The Front for the Liberation of the Enclave of Cabinda – Frente para a Libertação do Enclave de Cabinda, FLEC – has publicly declared its intention to cease its activities in return for autonomy. After more than thirty-five years of armed struggle, there is hope that the volatile region might stabilize.
The April 25, 1974, “Carnation Revolution” in Portugal, which resulted in the overthrow of the long-lasting authoritarian regime, had as its major impact the end of the colonial war and, consequentially, of the Portuguese colonial enterprise. In fact, every single colonial territory was granted independence.
Angola became a major Cold-War stage, where the two major factions – MPLA (Movimento Popular de Libertação de Angola, or People’s Movement for the Liberation of Angola) was supported by the Soviet Bloc (Cuba, under Fidel Castro, had troops on the ground), and UNITA (União Nacional para a Independência Total de Angola, or National Union for the Total independence of Angola, supported by the Western Bloc), fought each other between 1975 and 2002, having some interludes.

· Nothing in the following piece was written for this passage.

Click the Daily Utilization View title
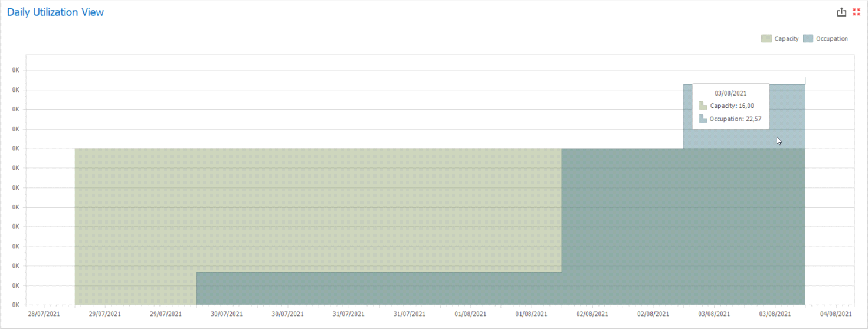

IN 1975 the MPLA army invaded the Cabinda enclave which, by then had formed a provisional government. The MPLA, supported by Cuban soldiers, overpowered the Cabinda-based movements and took control of the major cities, finally establishing full control after two months of fighting.
Since then, the FLEC – which was not always united under the same banner – has clashed with Angolan Armed Forces. Despite a cease-fire in 2006, conflict continued unabated.
The FLEC has now announced its intention to push for a definitive peace settlement. Antoine Kitembo, FLEC’s Vice-President has stated in a written document that it is “time to make concessions to yesterday’s enemies”. The document continues by saying that it is necessary to open a new page in which Cabinda’s identity and shared sovereignty with Angola, with the ultimate end of total sovereignty over local affairs.
Realizing that it will not be easy for Angola’s government to accept such conditions in a quick way, FLEC also proposes a debate to be started over Cabinda’s administrative status. The option are: Associate Sovereign State, Autonomous Territory, or Federal Autonomous State.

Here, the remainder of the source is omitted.